Dès lors, la Cour de justice affirme que l’application de la réglementation de l’Union (et donc le principe de coopération loyale) « ne saurait être étendue jusqu’à couvrir les opérations qui sont réalisées dans le but de bénéficier frauduleusement ou abusivement des avantages prévus par le droit de l’Union ».
Par conséquent, par ce nouvel arrêt, un juge national ou une administration nationale peut désormais écarter un certificat A1 en cas de fraude avérée et lorsque les recours auprès des institutions émettrices pour retirer ou annuler le certificat n’ont rien donné dans un délai raisonnable.
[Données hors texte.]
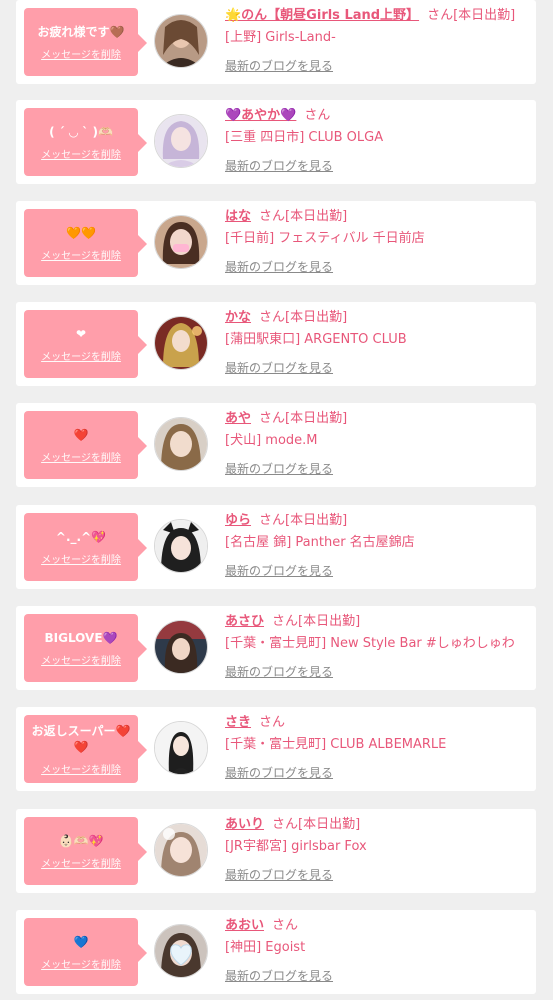 The width and height of the screenshot is (553, 1000). I want to click on cast-name-link: あさひ, so click(244, 622).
Pour la CFDT, cet arrêt tombe à point nommé. Alors qu’il y a quelques mois, nous nous inquiétions de la portée de la décision rendue concernant une affaire française où il était question non pas de fraude mais d’erreur (CJUE, 27.04.17, C-620/15 A-Rosa Flusssschiff), la décision de la Cour de justice vient pour la première fois reconnaître la fraude comme limite à la présomption de régularité du certificat A1.
La lutte contre la fraude au détachement a d’ailleurs été annoncée comme une priorité pour le Gouvernement français. En effet, la Ministre du travail a présenté le 12 février dernier un arsenal de 16 nouvelles mesures pour lutter notamment contre la fraude au détachement. Parmi ces mesures, l’une d’entre elles vient durcir les sanctions afin de les rendre réellement dissuasives. Elle sera intégrée dans une 7ème ordonnance relative au détachement des travailleurs qui sera prise en application de la loi d’habilitation du 15 septembre 2017 (2).
Si la CFDT se félicite des efforts engagés par le Gouvernement en la matière, elle restera toutefois vigilante quant à la mise en œuvre de ces mesures et des moyens consacrés pour y parvenir.
(1) Art. 4§ 3 Traité UE.
(2) Cette ordonnance devrait être présentée le 7 mars prochain en conseil des ministres.